Lightning-fast internet connections will be coming to Adelaide in the form of a so-called Gig City rollout through a $4.65 million plan announced this past Wednesday by South Australian Premier Jay Weatherill.
The funding for the new network will be included in the state budget, with the aim of boosting economic growth through innovation.
When completed, the network will offer users internet connections of one gigabit per second, with the possibility of ten gigabit speeds available for businesses prepared to upgrade their own technology.
This will make the Adelaide network at least ten times faster than the National Broadband Network (NBN), which tops out at 100 megabits per second.

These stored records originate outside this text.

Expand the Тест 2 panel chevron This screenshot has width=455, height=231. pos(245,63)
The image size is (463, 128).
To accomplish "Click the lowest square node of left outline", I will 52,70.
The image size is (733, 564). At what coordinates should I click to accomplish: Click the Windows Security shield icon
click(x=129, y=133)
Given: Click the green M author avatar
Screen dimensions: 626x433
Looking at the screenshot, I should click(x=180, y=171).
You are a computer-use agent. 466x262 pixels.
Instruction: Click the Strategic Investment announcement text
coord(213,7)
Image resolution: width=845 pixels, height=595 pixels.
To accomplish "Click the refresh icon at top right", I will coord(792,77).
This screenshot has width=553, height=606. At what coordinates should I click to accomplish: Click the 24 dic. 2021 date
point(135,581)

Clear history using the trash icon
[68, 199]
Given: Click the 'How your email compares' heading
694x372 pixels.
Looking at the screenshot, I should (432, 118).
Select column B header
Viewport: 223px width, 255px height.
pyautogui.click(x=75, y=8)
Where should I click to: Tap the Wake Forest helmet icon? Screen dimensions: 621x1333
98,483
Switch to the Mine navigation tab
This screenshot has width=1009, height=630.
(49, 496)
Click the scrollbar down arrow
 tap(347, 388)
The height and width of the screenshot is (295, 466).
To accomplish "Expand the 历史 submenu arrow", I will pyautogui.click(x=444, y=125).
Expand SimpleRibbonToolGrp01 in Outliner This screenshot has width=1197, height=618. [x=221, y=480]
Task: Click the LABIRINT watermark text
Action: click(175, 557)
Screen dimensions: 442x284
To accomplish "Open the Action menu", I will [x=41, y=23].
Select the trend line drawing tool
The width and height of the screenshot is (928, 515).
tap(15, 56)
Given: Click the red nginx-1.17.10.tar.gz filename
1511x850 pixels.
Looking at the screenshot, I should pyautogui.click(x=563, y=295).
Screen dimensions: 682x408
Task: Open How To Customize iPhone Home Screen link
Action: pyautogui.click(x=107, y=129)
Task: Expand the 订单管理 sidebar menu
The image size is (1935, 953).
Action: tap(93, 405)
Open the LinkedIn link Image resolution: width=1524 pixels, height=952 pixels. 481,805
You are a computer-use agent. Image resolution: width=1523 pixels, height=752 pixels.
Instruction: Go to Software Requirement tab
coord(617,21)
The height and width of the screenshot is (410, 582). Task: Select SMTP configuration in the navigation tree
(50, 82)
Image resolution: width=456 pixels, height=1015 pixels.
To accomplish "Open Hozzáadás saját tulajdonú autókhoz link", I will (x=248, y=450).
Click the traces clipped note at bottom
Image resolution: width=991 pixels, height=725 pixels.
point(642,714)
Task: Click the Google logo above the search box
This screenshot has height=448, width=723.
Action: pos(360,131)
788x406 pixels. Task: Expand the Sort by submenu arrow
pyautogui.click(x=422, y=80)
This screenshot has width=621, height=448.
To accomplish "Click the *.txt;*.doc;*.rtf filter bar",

“Having access to ultra-fast internet will drive significant economic development and job creation opportunities and will embed South Australia as a leading centre for innovation and entrepreneurship,” Weatherill said in a media release.
“By building the infrastructure of the future, innovative and high-tech businesses will want to establish and relocate to Adelaide from around the world to take advantage of the ultra-fast internet speeds.”
The network, which will begin implementation by the end of the year, is to make Adelaide Australia’s first “Gig City” — a term used to describe localities with internet speeds of more than one gigabit.
The super-quick connections were first rolled out in Chattanooga, a mid-sized city in the American state of Tennessee. The investment attracted tech businesses to a city that had seen its economic fortunes wane.
“You don’t see many mid-sized cities that have the kind of activity that we have right now in Chattanooga,” the city’s mayor, Andy Berke, told The Guardian in 2014. “What the Gig did was change the idea of what our city could be.”
The South Australian government hopes Adelaide’s induction into the Gig City club will make it the capital of ultra-fast internet for business.
“By giving tech start-ups and other businesses access to ultra-fast internet through the Gig City program, we can help those new businesses grow faster and attract entrepreneurs to South Australia,” Treasurer Tom Koutsantonis said in a release.
The Adelaide network will use SABRENet, an optical fibre telecommunications network owned by the South Australian government and the state’s universities.